Aku buru-buru melihat ponselku. Benar saja, 20 kali panggilan tak terjawab dari dua mahkluk pra-sejarah, Tiara dan Celpi. Dan satu lagi nomor yang tidak dikenal. Aku buru-buru membuka pintu kamar dan melihat Mami berdiri berkacak pinggang di depan pintu kamarku. Rambutku awut-awutan dan daster yang kupakai punya lobang besar di bawah ketiak. Daster yang membuat aku kejar-kejaran sama Mami pasalnya Mami sempat mau membuang daster itu.

"Mamiiii.. kenapa nggak bangunin Gwen dari tadi siiihhh?" gerutuku sambil menggaruk kepalaku. Mami tidak menjawab malah melotot dan memberi isyarat dengan kepalanya.

"Hah? Napa lagi Mihh?" tanyaku cemberut. Mami bukannya menjawab malah memberi isyarat agar aku menoleh ke belakang. Aku mengikuti arah pandangan Mami dan benar saja, kejutan!

"R-Reza!?" Aku buru-buru menutupi bagian dasterku yang sobek dan menutup mulutku dengan sebelah tangan yang lain. "K-kapan kamu.. eh ngapain?"

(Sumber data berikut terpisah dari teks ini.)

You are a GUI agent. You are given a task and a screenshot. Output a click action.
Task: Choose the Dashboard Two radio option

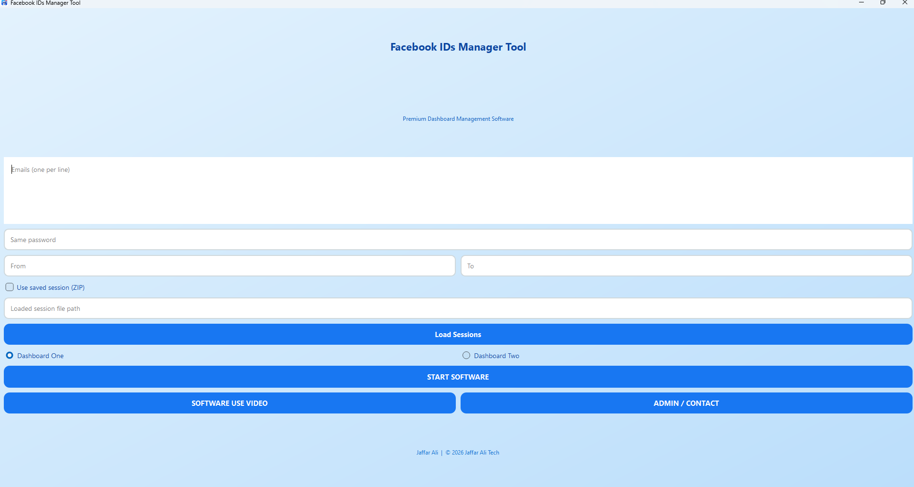(466, 356)
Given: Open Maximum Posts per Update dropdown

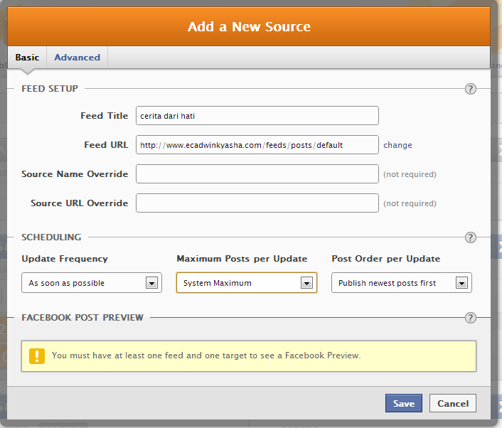Looking at the screenshot, I should 245,283.
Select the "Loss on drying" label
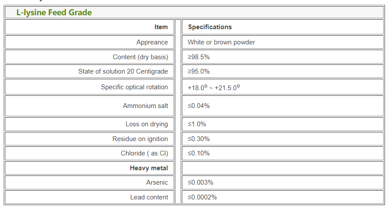Image resolution: width=388 pixels, height=209 pixels. [146, 124]
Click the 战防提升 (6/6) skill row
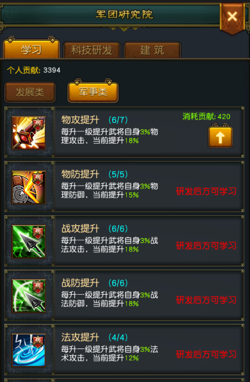The image size is (250, 382). [124, 295]
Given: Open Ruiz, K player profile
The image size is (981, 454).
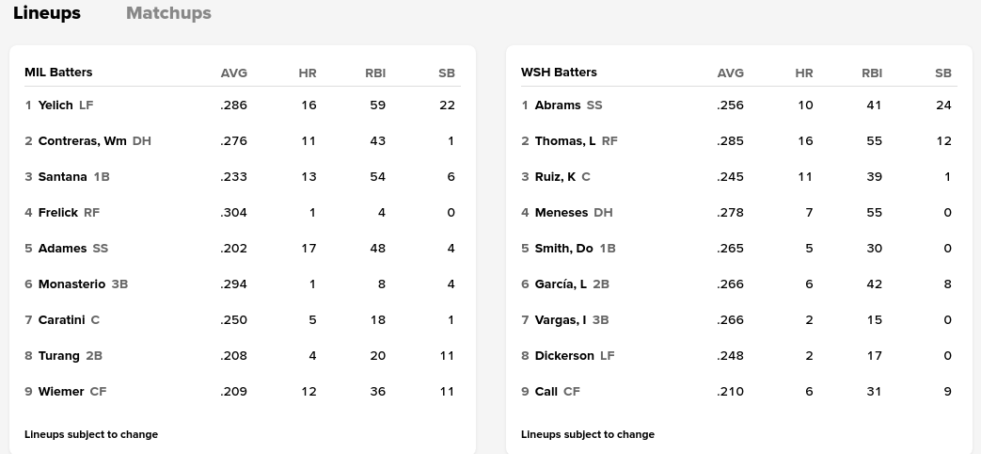Looking at the screenshot, I should point(555,177).
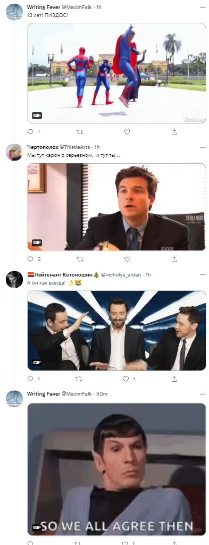Share the superheroes dancing GIF tweet

tap(174, 132)
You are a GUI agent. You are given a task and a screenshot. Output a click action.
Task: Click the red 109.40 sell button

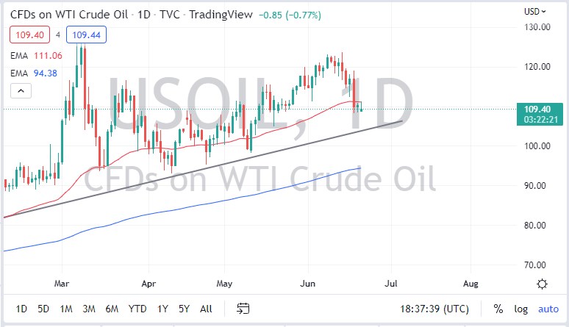pyautogui.click(x=26, y=34)
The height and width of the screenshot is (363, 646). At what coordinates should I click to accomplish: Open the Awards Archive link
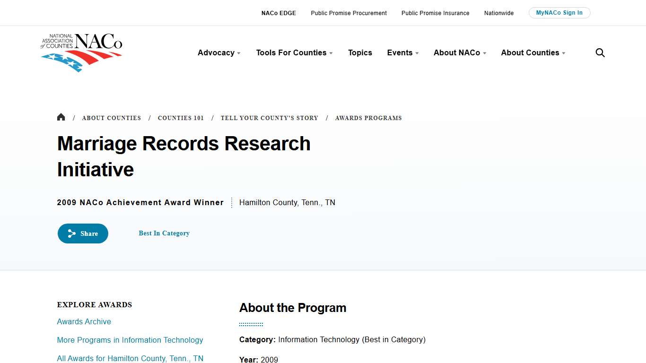pos(84,321)
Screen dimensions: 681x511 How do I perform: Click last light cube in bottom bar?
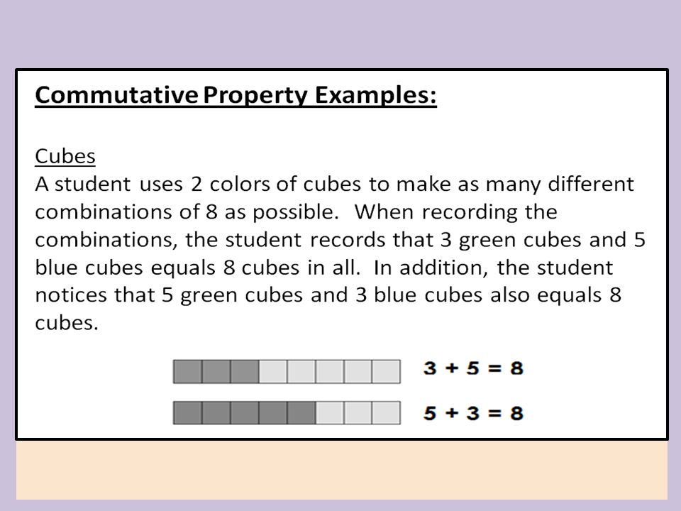tap(386, 413)
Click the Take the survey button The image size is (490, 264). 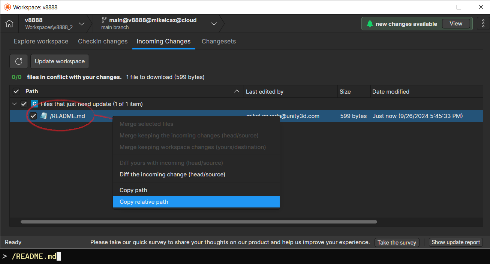click(x=397, y=242)
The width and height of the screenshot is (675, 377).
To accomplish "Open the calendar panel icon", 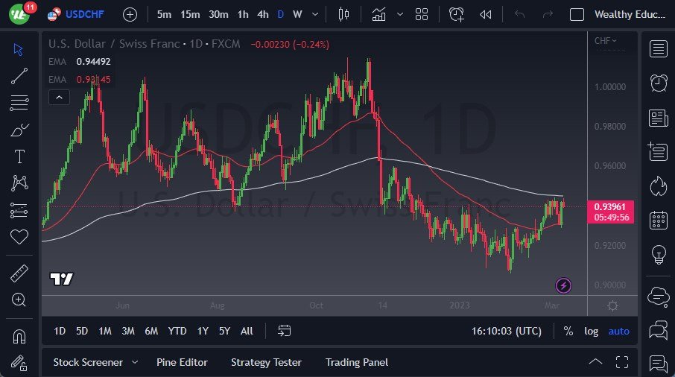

Reza masih berdiri di tempatnya. Dia mengenakan kemeja putih dan jas hitam serta dipermanis dengan dasi merah. Dia tidak menjawabku malah memandang ke arah Mamiku.

"Permisi Tante, saya tidak bermaksud mengganggu. Saya kemari untuk profesionalitas dan saya menjemput Gwen karena sudah ditunggu Mas Bupati untuk menerima penghargaan "Creative Youth 2023" seperti yang telah disampaikan kepada Gwen seminggu yang lalu setelah acara Senam bersama Kader PKK." Suara Bariton Reza memang menenangkan. Bagaimanapun suara itu yang menemani tidurku selama nyaris 3 tahun tanpa jeda. Sleep call atau waktu itu namanya entah apa. Yang pasti aku masih ingat suara ngoroknya di akhir setiap telepon.

Mami yang biasanya ngomel dengan suara melengking, tiba-tiba tersenyum normatif ke arah Reza. Mami mungkin tidak ingin bersikap kasar atau terlalu baik. Mami hanya bersikap sebagaimana mestinya memperlakukan tamu.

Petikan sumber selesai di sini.